### WORK REQUIRED
Transcribe exactly the lines that fall between the one holding "Task: Open the filizzāt transliteration link" and the one holding "Open the Pinterest", inclusive, from the entries below.

### RECORDED INFORMATION
══════════

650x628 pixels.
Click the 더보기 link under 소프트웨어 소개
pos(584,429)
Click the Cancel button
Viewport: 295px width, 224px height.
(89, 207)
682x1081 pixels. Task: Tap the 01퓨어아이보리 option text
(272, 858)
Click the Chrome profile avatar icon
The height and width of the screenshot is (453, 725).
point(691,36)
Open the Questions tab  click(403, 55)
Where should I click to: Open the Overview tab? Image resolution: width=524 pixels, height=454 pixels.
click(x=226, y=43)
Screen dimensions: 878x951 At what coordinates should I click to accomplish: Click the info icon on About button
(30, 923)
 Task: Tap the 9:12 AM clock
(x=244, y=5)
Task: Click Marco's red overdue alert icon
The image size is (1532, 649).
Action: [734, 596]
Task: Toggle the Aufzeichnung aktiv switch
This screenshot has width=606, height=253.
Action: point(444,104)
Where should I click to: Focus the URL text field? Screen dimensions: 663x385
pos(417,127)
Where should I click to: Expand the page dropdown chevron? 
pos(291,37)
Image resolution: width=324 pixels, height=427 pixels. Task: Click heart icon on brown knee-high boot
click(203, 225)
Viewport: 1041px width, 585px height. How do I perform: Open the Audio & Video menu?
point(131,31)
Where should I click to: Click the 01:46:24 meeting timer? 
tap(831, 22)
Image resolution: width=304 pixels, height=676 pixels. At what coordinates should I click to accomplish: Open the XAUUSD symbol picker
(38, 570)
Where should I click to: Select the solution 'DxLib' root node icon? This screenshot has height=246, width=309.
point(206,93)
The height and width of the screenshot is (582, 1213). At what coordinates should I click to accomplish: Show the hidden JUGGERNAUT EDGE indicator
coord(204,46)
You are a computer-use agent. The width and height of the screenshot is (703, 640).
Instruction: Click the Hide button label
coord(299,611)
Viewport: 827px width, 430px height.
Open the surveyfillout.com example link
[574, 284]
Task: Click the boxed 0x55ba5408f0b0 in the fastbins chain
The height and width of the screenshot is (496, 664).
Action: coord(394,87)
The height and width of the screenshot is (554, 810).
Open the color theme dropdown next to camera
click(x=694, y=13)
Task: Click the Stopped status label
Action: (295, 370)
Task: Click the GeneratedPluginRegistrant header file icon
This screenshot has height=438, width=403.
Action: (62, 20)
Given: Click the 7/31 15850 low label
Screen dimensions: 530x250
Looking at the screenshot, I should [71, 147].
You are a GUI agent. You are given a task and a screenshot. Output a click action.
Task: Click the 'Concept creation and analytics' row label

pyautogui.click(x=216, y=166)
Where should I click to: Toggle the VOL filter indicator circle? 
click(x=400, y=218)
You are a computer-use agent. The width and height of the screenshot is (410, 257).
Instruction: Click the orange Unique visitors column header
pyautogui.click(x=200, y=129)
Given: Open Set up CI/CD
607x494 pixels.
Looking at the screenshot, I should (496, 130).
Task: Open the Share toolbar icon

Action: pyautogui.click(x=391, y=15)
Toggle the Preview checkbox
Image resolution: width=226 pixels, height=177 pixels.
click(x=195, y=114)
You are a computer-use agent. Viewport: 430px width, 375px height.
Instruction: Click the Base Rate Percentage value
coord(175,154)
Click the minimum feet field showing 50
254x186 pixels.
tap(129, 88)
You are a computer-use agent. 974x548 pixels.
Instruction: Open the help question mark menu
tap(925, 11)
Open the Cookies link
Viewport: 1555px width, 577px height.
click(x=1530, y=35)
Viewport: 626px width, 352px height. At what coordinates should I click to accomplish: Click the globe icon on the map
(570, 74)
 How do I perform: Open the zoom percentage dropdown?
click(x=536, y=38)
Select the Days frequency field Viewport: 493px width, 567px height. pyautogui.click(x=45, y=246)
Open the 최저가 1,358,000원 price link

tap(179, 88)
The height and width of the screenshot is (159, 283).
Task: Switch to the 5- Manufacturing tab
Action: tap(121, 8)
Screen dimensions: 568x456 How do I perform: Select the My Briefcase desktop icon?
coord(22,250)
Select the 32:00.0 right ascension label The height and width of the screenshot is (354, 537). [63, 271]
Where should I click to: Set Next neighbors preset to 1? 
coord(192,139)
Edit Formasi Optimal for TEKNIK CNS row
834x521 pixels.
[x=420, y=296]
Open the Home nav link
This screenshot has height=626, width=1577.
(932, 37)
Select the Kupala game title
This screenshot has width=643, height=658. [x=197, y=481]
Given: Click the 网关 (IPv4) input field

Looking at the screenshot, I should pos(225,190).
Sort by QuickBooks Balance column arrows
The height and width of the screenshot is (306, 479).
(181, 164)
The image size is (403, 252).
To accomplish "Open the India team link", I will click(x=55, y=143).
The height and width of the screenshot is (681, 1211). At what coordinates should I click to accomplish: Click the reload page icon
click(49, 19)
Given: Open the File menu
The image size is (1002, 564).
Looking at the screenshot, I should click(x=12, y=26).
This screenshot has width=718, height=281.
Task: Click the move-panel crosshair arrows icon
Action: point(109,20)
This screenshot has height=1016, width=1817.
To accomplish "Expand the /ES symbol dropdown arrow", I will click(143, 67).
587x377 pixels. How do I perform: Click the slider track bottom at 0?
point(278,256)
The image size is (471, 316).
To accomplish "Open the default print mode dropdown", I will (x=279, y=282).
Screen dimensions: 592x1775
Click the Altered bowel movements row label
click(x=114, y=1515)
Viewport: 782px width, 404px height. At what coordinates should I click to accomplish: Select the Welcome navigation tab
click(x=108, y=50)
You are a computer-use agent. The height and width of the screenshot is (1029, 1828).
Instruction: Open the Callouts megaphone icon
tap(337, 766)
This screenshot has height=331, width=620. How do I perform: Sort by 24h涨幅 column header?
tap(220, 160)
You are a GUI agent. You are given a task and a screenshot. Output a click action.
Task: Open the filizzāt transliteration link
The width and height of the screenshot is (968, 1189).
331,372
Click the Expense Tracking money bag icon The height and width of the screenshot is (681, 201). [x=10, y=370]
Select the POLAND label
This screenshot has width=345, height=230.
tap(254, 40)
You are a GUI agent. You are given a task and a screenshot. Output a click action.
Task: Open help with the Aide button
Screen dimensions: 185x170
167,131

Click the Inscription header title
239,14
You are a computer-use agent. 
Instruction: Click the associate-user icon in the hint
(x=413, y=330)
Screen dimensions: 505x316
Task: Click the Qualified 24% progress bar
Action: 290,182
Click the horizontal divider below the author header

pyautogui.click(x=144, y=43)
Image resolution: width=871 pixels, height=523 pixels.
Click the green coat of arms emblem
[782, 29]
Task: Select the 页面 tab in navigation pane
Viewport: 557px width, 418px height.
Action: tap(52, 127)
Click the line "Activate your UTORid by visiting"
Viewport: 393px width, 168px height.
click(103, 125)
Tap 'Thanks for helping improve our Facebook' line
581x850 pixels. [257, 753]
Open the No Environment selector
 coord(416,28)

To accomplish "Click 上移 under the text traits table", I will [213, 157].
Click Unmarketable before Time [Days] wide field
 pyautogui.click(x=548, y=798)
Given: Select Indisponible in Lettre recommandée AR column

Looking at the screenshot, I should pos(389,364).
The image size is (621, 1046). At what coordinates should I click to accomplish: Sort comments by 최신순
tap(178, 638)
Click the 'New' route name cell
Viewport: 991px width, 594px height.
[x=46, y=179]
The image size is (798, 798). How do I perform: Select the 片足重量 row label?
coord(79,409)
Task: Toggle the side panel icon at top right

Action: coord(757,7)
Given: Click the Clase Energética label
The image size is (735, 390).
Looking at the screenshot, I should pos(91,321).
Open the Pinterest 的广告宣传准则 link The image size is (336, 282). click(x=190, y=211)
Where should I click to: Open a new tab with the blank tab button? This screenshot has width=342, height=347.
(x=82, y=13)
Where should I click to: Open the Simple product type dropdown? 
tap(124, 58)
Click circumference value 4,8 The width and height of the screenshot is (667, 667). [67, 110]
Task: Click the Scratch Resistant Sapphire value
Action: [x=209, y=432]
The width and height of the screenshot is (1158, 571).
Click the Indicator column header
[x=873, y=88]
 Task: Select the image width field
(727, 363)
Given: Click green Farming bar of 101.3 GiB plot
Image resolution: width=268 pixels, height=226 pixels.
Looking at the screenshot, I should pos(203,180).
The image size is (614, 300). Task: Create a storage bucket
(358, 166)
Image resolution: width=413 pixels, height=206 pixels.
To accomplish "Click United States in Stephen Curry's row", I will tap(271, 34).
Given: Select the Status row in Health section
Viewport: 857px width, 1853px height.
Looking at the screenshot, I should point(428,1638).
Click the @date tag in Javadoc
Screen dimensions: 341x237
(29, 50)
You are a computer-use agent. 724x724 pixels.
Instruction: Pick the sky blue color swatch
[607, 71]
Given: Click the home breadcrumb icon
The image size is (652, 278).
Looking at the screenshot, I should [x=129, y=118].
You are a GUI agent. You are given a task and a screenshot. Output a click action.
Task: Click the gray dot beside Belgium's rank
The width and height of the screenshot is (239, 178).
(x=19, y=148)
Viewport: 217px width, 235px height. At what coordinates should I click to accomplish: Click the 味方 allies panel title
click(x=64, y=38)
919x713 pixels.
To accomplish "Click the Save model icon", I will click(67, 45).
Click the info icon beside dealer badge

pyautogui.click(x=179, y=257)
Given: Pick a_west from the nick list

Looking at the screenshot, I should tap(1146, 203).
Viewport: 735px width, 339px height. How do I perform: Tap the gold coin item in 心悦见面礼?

══════════

### EXPECTED OUTPUT
Task: Open the filizzāt transliteration link
The width and height of the screenshot is (968, 1189).
331,372
Click the Expense Tracking money bag icon The height and width of the screenshot is (681, 201). [x=10, y=370]
Select the POLAND label
This screenshot has width=345, height=230.
tap(254, 40)
You are a GUI agent. You are given a task and a screenshot. Output a click action.
Task: Open help with the Aide button
Screen dimensions: 185x170
167,131

Click the Inscription header title
239,14
You are a computer-use agent. 
Instruction: Click the associate-user icon in the hint
(x=413, y=330)
Screen dimensions: 505x316
Task: Click the Qualified 24% progress bar
Action: 290,182
Click the horizontal divider below the author header

pyautogui.click(x=144, y=43)
Image resolution: width=871 pixels, height=523 pixels.
Click the green coat of arms emblem
[782, 29]
Task: Select the 页面 tab in navigation pane
Viewport: 557px width, 418px height.
Action: tap(52, 127)
Click the line "Activate your UTORid by visiting"
Viewport: 393px width, 168px height.
click(103, 125)
Tap 'Thanks for helping improve our Facebook' line
581x850 pixels. [257, 753]
Open the No Environment selector
 coord(416,28)

To accomplish "Click 上移 under the text traits table", I will [213, 157].
Click Unmarketable before Time [Days] wide field
 pyautogui.click(x=548, y=798)
Given: Select Indisponible in Lettre recommandée AR column

Looking at the screenshot, I should pos(389,364).
The image size is (621, 1046). At what coordinates should I click to accomplish: Sort comments by 최신순
tap(178, 638)
Click the 'New' route name cell
Viewport: 991px width, 594px height.
[x=46, y=179]
The image size is (798, 798). How do I perform: Select the 片足重量 row label?
coord(79,409)
Task: Toggle the side panel icon at top right

Action: coord(757,7)
Given: Click the Clase Energética label
The image size is (735, 390).
Looking at the screenshot, I should pos(91,321).
Open the Pinterest 的广告宣传准则 link The image size is (336, 282). click(x=190, y=211)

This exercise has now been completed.